Exercise aim
Each record must appear in the answer exactly as given.

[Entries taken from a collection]
>>>>>

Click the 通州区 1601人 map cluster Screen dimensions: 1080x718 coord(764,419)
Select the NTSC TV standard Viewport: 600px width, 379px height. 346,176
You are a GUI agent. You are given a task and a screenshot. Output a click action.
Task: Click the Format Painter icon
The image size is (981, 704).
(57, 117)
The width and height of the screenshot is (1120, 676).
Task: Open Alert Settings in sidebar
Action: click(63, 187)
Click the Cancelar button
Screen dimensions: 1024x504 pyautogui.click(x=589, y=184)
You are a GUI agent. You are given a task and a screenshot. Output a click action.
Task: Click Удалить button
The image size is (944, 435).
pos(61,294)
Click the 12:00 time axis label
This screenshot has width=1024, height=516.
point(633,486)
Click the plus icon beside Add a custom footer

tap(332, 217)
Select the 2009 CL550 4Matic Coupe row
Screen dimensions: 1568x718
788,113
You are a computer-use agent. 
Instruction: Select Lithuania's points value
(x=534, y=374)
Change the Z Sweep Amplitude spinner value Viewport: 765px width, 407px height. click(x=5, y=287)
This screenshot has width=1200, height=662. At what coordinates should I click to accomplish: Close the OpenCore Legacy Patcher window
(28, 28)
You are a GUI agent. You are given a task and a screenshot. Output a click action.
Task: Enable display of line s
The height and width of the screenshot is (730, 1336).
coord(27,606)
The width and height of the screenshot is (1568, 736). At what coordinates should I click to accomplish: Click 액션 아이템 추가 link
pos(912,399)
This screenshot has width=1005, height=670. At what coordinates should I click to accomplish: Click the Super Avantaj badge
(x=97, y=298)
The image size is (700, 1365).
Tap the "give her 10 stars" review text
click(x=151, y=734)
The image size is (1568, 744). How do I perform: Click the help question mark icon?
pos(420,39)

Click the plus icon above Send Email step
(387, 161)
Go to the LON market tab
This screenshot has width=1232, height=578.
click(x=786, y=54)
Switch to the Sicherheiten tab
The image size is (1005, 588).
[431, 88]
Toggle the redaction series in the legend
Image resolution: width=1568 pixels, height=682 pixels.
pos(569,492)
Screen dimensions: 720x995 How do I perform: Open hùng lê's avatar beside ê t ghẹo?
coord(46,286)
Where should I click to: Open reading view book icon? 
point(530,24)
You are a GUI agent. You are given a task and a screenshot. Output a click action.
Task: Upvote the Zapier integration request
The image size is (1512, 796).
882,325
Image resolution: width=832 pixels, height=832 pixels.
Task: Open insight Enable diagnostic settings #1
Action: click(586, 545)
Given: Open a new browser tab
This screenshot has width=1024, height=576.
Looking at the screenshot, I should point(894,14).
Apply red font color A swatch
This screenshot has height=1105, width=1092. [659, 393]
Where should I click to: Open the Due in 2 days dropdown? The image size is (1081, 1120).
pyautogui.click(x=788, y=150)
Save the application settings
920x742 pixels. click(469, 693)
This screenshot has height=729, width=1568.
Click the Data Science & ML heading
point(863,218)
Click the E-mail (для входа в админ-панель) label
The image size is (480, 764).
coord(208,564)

<<<<<

Answer below
Click the 通州区 1601人 map cluster Screen dimensions: 1080x718 coord(764,419)
Select the NTSC TV standard Viewport: 600px width, 379px height. 346,176
You are a GUI agent. You are given a task and a screenshot. Output a click action.
Task: Click the Format Painter icon
The image size is (981, 704).
(57, 117)
The width and height of the screenshot is (1120, 676).
Task: Open Alert Settings in sidebar
Action: click(63, 187)
Click the Cancelar button
Screen dimensions: 1024x504 pyautogui.click(x=589, y=184)
You are a GUI agent. You are given a task and a screenshot. Output a click action.
Task: Click Удалить button
The image size is (944, 435).
pos(61,294)
Click the 12:00 time axis label
This screenshot has width=1024, height=516.
point(633,486)
Click the plus icon beside Add a custom footer

tap(332, 217)
Select the 2009 CL550 4Matic Coupe row
Screen dimensions: 1568x718
788,113
You are a computer-use agent. 
Instruction: Select Lithuania's points value
(x=534, y=374)
Change the Z Sweep Amplitude spinner value Viewport: 765px width, 407px height. click(x=5, y=287)
This screenshot has width=1200, height=662. At what coordinates should I click to accomplish: Close the OpenCore Legacy Patcher window
(28, 28)
You are a GUI agent. You are given a task and a screenshot. Output a click action.
Task: Enable display of line s
The height and width of the screenshot is (730, 1336).
coord(27,606)
The width and height of the screenshot is (1568, 736). At what coordinates should I click to accomplish: Click 액션 아이템 추가 link
pos(912,399)
This screenshot has width=1005, height=670. At what coordinates should I click to accomplish: Click the Super Avantaj badge
(x=97, y=298)
The image size is (700, 1365).
Tap the "give her 10 stars" review text
click(x=151, y=734)
The image size is (1568, 744). How do I perform: Click the help question mark icon?
pos(420,39)

Click the plus icon above Send Email step
(387, 161)
Go to the LON market tab
This screenshot has width=1232, height=578.
click(x=786, y=54)
Switch to the Sicherheiten tab
The image size is (1005, 588).
[431, 88]
Toggle the redaction series in the legend
Image resolution: width=1568 pixels, height=682 pixels.
pos(569,492)
Screen dimensions: 720x995 How do I perform: Open hùng lê's avatar beside ê t ghẹo?
coord(46,286)
Where should I click to: Open reading view book icon? 
point(530,24)
You are a GUI agent. You are given a task and a screenshot. Output a click action.
Task: Upvote the Zapier integration request
The image size is (1512, 796).
882,325
Image resolution: width=832 pixels, height=832 pixels.
Task: Open insight Enable diagnostic settings #1
Action: click(586, 545)
Given: Open a new browser tab
This screenshot has width=1024, height=576.
Looking at the screenshot, I should point(894,14).
Apply red font color A swatch
This screenshot has height=1105, width=1092. [659, 393]
Where should I click to: Open the Due in 2 days dropdown? The image size is (1081, 1120).
pyautogui.click(x=788, y=150)
Save the application settings
920x742 pixels. click(469, 693)
This screenshot has height=729, width=1568.
Click the Data Science & ML heading
point(863,218)
Click the E-mail (для входа в админ-панель) label
The image size is (480, 764).
coord(208,564)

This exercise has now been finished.